Hidradenitis suppurativa (HS), a chronic disease of the apocrine bearing skin causing induration, pain, draining sinuses, and subcutaneous abscesses, significantly impairs patients' quality of life (QOL). Full-thickness excision followed by skin grafting of the involved area can be curative. Herein, we evaluated the impact of this surgical treatment on QOL and depression symptomatology. Adult patients (≥18 years) who consented to participate filled out the dermatology quality of life (DLQI) and the Patient History Questionnaire (PHQ-9) at consent and at 1, 6, and 12 months post-initial evaluation and surgery. Demographics, HS, admission, and operative information were collected. Sixteen patients were included. Subjects were mainly white (81.3 %) and female (56.3%) with a median age of 38.2 (Interquartile range: 34.2-54.5); 62.5% were obese (BMI= 39.7 [28.4-50.6]). Half of the subjects presented with HS in 2 or more areas. Six patients were still undergoing surgeries at 6 months. One-, six-, and 12-month follow-up surveys were obtained from 14, 11, and 8 subjects for DQLI and from 14, 9, and 5 subjects for PHQ9. DLQI scores significantly decreased at 6 months compared to baseline, which indicates QOL improvement (10 [4-20] vs 15.5 [12-21.8], P = .036). Although not significant, PHQ9 scores tended to decrease. For those with the worst disease, DLQI significantly decreased at both 6 (P = .049) and 12 months (P = .047) compared to baseline. Despite a small sample size, our data suggest that aggressive surgical treatment improves the QOL of HS patients. Further studies are warranted to confirm our findings.

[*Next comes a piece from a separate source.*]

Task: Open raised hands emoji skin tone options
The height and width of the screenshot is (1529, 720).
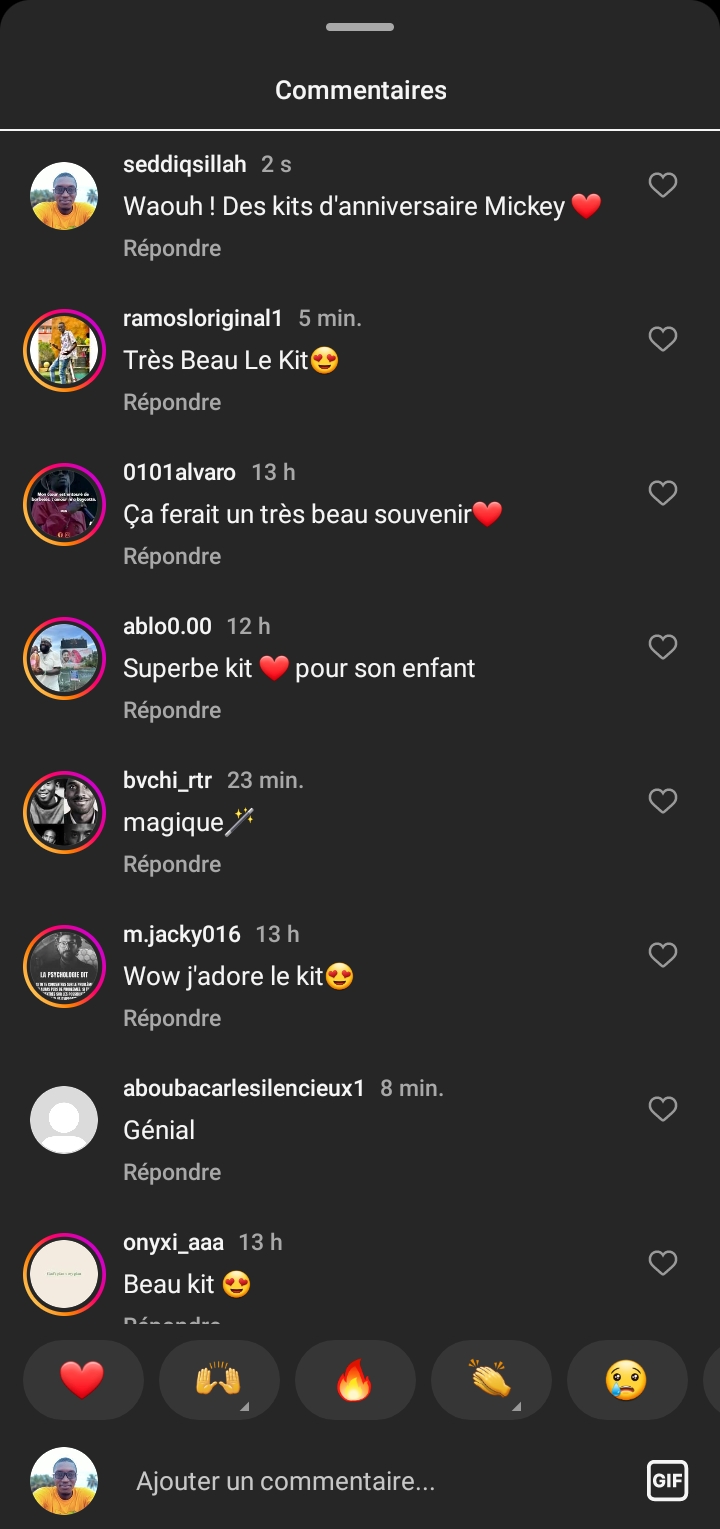Action: pyautogui.click(x=219, y=1380)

化脓性汗腺炎(HS)是一种慢性疾病,可导致大汗腺区域的皮肤硬结、疼痛、窦道和皮下脓肿,显著降低患者的生活质量(QOL)。全层切除并植皮术可以治愈该病。在此,我们评估了这种手术治疗对 QOL 和抑郁症状的影响。同意参与的成年患者(≥18 岁)在同意时以及在初次评估和手术后 1、6 和 12 个月时填写皮肤病生活质量(DLQI)和患者病史问卷(PHQ-9)。收集了人口统计学、HS、入院和手术信息。共纳入 16 名患者。受试者主要为白人(81.3%)和女性(56.3%),平均年龄为 38.2 岁(四分位距:34.2-54.5);62.5%为肥胖(BMI=39.7[28.4-50.6])。一半的患者有 2 个或更多部位的 HS。6 名患者在 6 个月时仍在接受手术。14 名、11 名和 8 名患者分别获得了 1、6 和 12 个月的 DQLI 随访调查,14 名、9 名和 5 名患者分别获得了 PHQ9 的随访调查。与基线相比,6 个月时的 DLQI 评分显著降低,表明 QOL 改善(10[4-20]vs15.5[12-21.8],P=0.036)。虽然无统计学意义,但 PHQ9 评分呈下降趋势。对于疾病最严重的患者,与基线相比,6 个月(P=0.049)和 12 个月(P=0.047)时 DLQI 显著降低。尽管样本量较小,但我们的数据表明,积极的手术治疗可改善 HS 患者的 QOL。需要进一步的研究来证实我们的发现。